On a desert world a village struggles to survive. Pell's passion is deciphering the odd bits and pieces that the Ancients left behind. Her neighbors consider it a waste of time and would rather melt the artifacts down for the metal they so desperately need. Everything changes when a stranger, the first Pell has ever met, asks her to help repair Ancient machines in what the villagers thought was an impenetrable Tower. Driven by curiosity to see inside the Tower, and Moseus' promise of payment in the form of scrap metal, she agrees. In the Tower she finds three Ancient machines, all larger and far more complex than anything she has seen before. She also meets the other inhabitant of the Tower, Heartwood, and she wants to decipher his mercurial moods as much as she wants to know what the machines actually do. Almost immediately she begins to have visions, or maybe memories, of the Tower and its inhabitants, which draw her ever deeper into the mysteries of the Ancients, a tale of warring gods, and the history of the village of Emgarden.
You might be tempted to imagine this is a post-apocalyptic Earth, but no, it is not. Like every small detail in this book, the creation myths are very relevant to the secret that underlies the strange village of Emgarden and the Tower. Pell's role in her community is a digger, and she spends her time digging furrows between crops or graves for the aging population. With her spare time, she spends it trying to figure out how the various scraps of Ancient technology worked, and there are a few she has actually figured out and fixed, like a clock and a water pump. Her curiosity means she can't resist going inside the tower, and in there she finds a large machine on each of the first three floors. Unfortunately, Moseus tells her the devices will create an opening in the impenetrable wall that cuts Emgarden off from the rest of the world and that their people live on the other side and they need to return. Other than that he can tell her nothing of how they work and there are puzzling elements in each machine that Pell must solve before she can fix the next one. Then there are the visions which slowly grow more complex and seem to be showing Pell a series of events that might be in the future, but feel like memories. Since she has never been in the tower before it should be impossible, but she keeps running into small details that would confirm her feeling. By the time she realizes the truth it will be too late.

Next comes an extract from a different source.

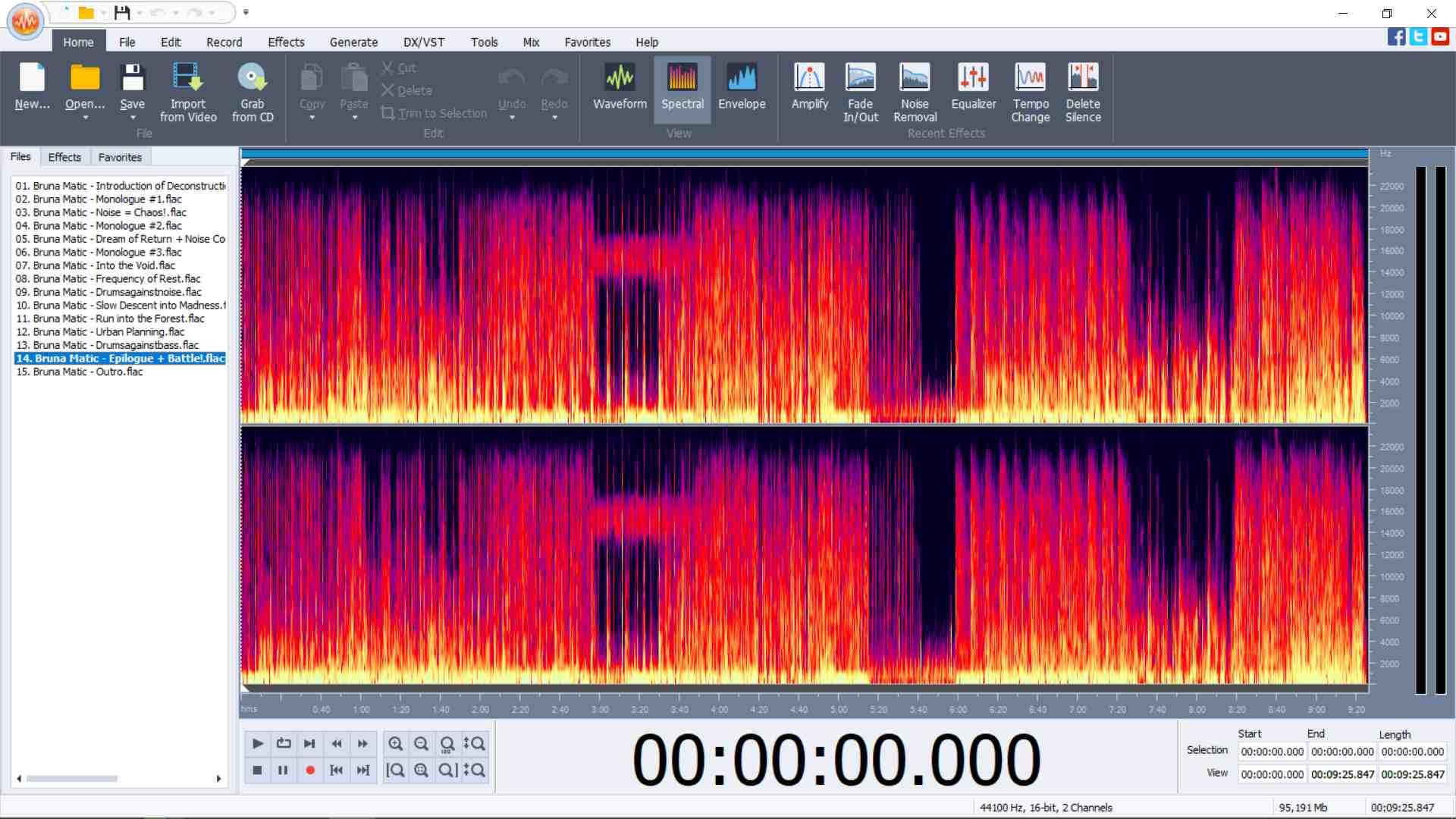Open Quick Access Toolbar customize dropdown
Screen dimensions: 1456x819
tap(246, 13)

In a vague way this story reminds me of the Pandora myth. It also shares some themes with Sanderson's Mistborn with its mists and the idea of Ruin manipulating events. Sorry, no allomancy. Curiosity compels Pell to go to the Tower and while it slowly opens her eyes to the secrets of her world her work may also doom the entire Universe. This certainly isn't the first book to work this scenario but it's very well done and while not related to Earth at all, the world building is like something out of Norse mythology. The secrets are laid down in careful layers that peel away one by one until Pell understands all that has happened. Seemingly minor details are, in hindsight, careful clues. Sometimes an engineer can really fowl things up but they are also great problem solvers and this world has a terrible problem.